I've seen some wild contraptions, but the University of Minnesota might have the cutest. It has a Bod Pod a giant egg in which you sit to get your body fat measured. The $50,000 (₹23,50,000 approximately) machine uses something called Air Displacement Plethysmograph technology to quickly test a subject's body composition without the need to get wet, pinched or exhausted. With a whir and change in pressure, the white pod measures percentages of fat and non-fat and issues computer readings on lung volume and the resting metabolic rate — the number of calories needed each day to maintain a person's weight.
Measure your fitness
Luke Carlson, founder of the Discover Strength training firm in Plymouth, has incorporated an entire fitness training and results-based programme around the machine for his clients, saying too many people cling to the weight scale as their gold standard of fitness. "A scale only tells us half the story, because it measures just weight loss, but not exactly what we lost," Carlson said. "With the Body Comp program, each person will learn what their bodies need, right down to the number of calories to consume." The Bod Pod is mostly used for research and by the school's kinesiology students. But it's been available to the public since last spring for a fee — $25 (₹1,175 approximately) for students and staff and $40 (₹1,880 approximately) for others. However, groups can come in for one hour and pay a flat $100 (₹4,700 approximately) fee.
Discover Strength client Jenna Nelson, 21, was back last week for a second reading after two months of a strenuous workout programme that involved running, leg presses, triceps work and chin-ups.
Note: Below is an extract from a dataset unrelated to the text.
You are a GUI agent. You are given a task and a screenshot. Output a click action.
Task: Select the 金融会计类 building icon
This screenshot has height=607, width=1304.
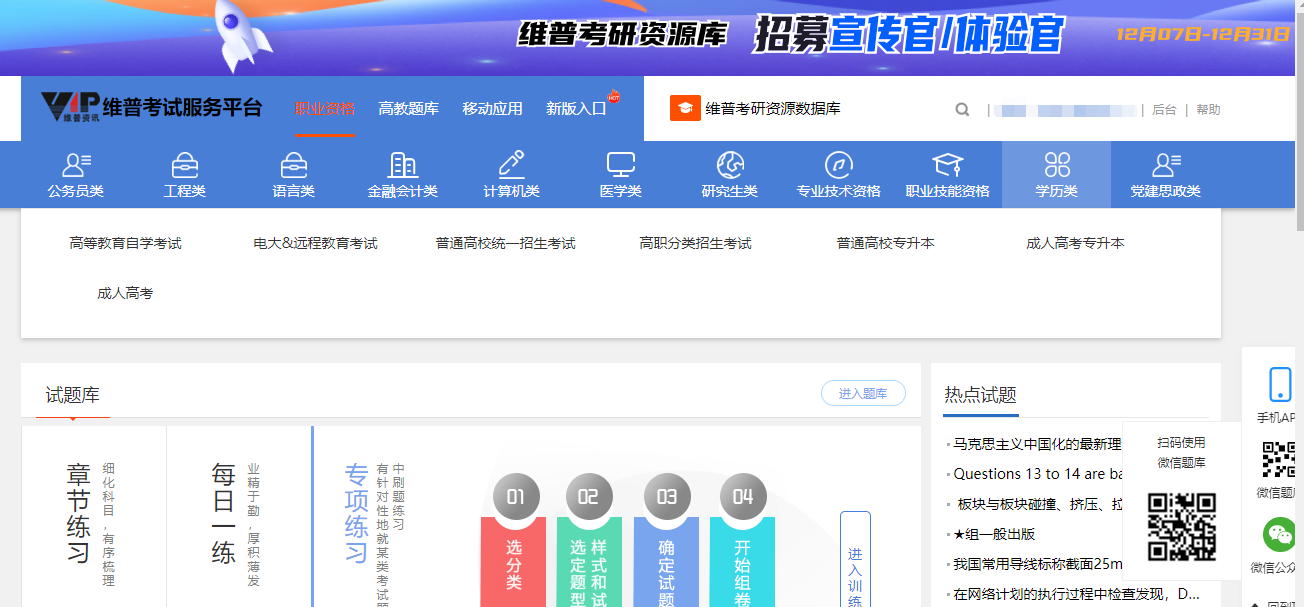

Before her training, she couldn't do one pull-up. Now she can lift her 112-pound frame three times unassisted. Egging yourself on Student lab coordinator Sarah Mork closed the egg's windowed hatch door, sealing Nelson inside. After three 50-second readings, Nelson sprang from the Bod Pod while Mork printed out her results. Nelson had lost nearly four pounds of fat and gained four pounds of muscle since September. Carlson peeked over. "The average person working out like crazy may lose weight. But she didn't lose any weight," he said, noting that Nelson's body composition changed instead. "This tells you whatever she's doing is working. And she'd never be able to assess that just on a scale."